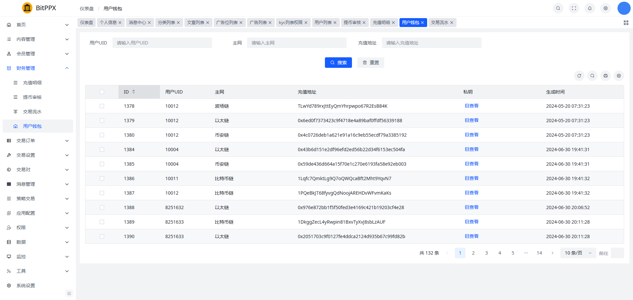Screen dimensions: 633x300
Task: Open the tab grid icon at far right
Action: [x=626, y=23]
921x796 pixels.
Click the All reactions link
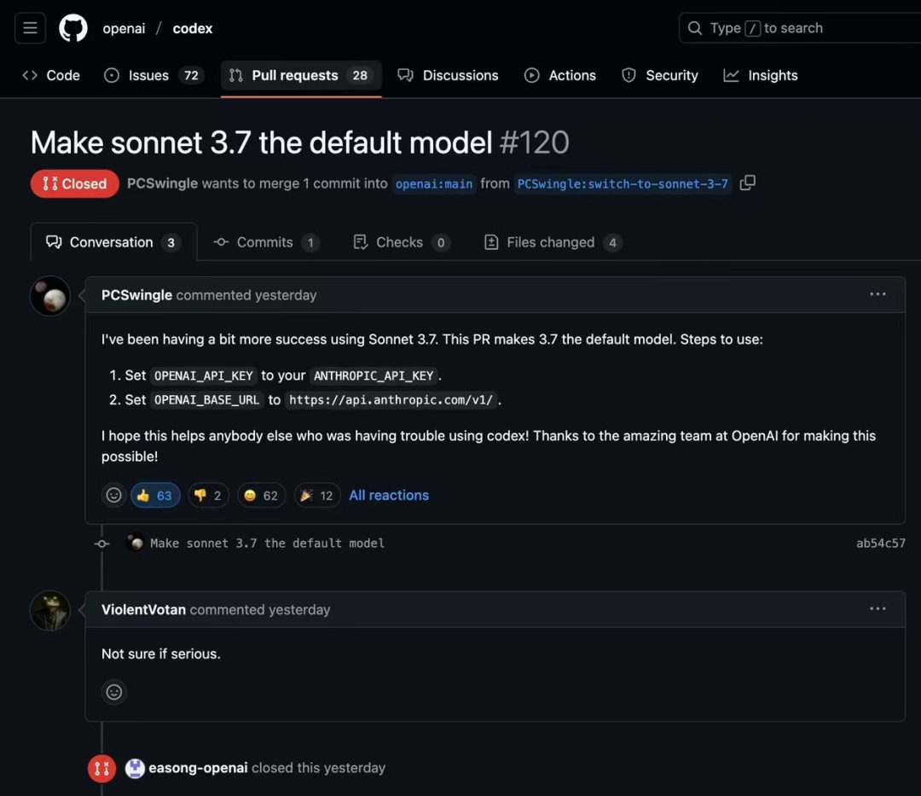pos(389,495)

--

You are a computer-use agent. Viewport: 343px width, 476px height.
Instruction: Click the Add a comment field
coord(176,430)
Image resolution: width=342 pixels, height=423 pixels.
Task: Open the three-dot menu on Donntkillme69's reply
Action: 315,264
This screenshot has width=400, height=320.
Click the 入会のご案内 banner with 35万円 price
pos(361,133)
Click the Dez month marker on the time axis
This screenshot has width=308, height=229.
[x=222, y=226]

## The problem:
The lines above from the one with "Instruction: Click the Add a comment field" through the one with "This screenshot has width=400, height=320." are to be duplicated exactly, ends included, with nothing added.

## Task response:
Instruction: Click the Add a comment field
coord(176,430)
Image resolution: width=342 pixels, height=423 pixels.
Task: Open the three-dot menu on Donntkillme69's reply
Action: 315,264
This screenshot has width=400, height=320.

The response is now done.